## start Passage

Under Clause 12 of the Institute of Civil Engineering (ICE) Conditions of Contract,⁶ the contractor is entitled to relief from the encountering of physical conditions or obstructions which could not ‘reasonably have been foreseen by an experienced contractor’.

Similarly, Sub-Clause 4.12 of the FIDIC Red and Yellow Books provides that ‘if the Contractor encounters physical conditions which the Contractor considers to be unforeseeable and that have an adverse effect on the progress of the Works’, the contractor is entitled to an extension of time and payment of such cost. The Red and Yellow Books further provide that the ‘Engineer may take account of any evidence of the physical conditions foreseen when submitting the tender’, which is an invitation to state clearly what were the assumptions made.

Sub-Clause 4.12 of the FIDIC Silver Book 2017 places the risk entirely on the contractor. The validity of this clause in view of the applicable statutory law has been questioned in some civil law countries.

In Nigeria, Clause 64 (g) of the Nigerian General Conditions of Contract for the Procurement of Works (GCC 2011) defines a compensation event to include circumstances where:

‘ground conditions are substantially more adverse than could reasonably have been assumed before issuance of the Letter of Acceptance from the information issued to Tenderers (including the Site Investigation Reports), from information available publicly and from a visual inspection of the Site’.

Clause 64 (g) of the GCC 2011 further describes a compensation event to include instances where ‘the Engineer gives an instruction for dealing with an unforeseen condition, caused by the Employer’.

## end Passage
## start Dataset excerpt

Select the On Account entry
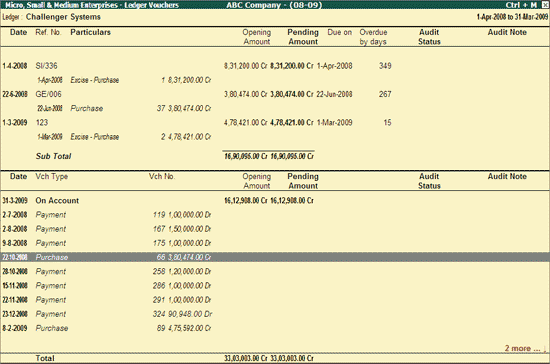The image size is (550, 364). pyautogui.click(x=57, y=201)
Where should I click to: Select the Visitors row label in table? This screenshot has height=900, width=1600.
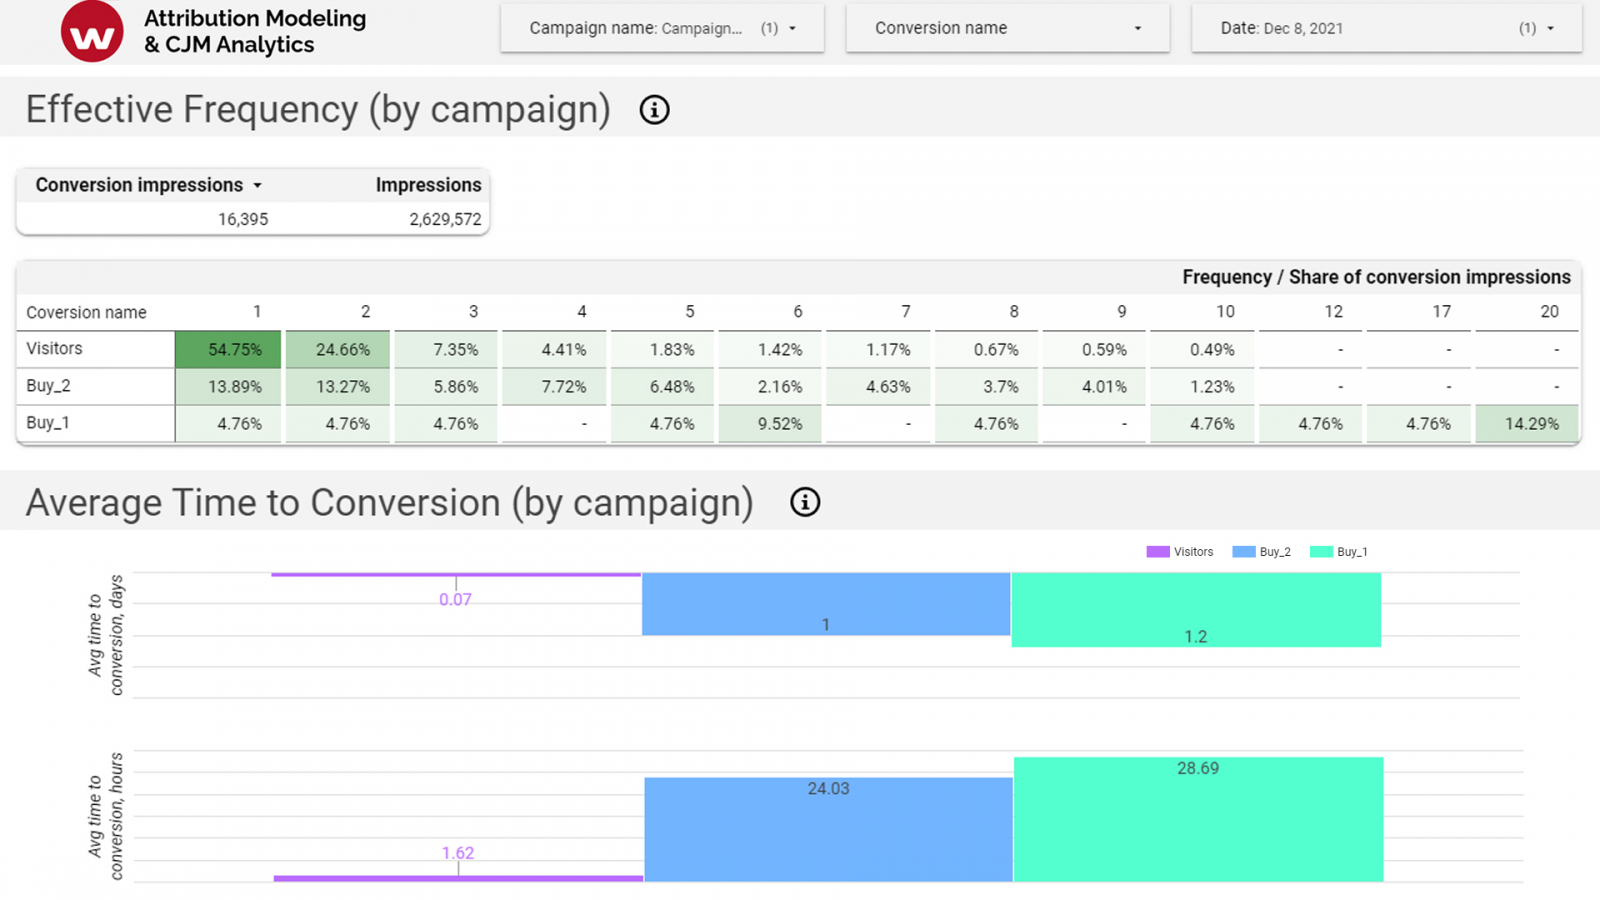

## end Dataset excerpt

■ **Jobs**
(1) According to the passage on unforeseen ground conditions, on whom does Sub-Clause 4.12 of the FIDIC Silver Book 2017 place the risk?
(2) Name every set of contract conditions that the passage on unforeseen ground conditions mentions.
Base your responses solely on the passage about unforeseen ground conditions.

■ **Expected responses**
(1) It places the risk entirely on the contractor.

(2)
- Institute of Civil Engineering (ICE) Conditions of Contract
- FIDIC Red Book
- FIDIC Yellow Book
- FIDIC Silver Book 2017
- Nigerian General Conditions of Contract for the Procurement of Works (GCC 2011)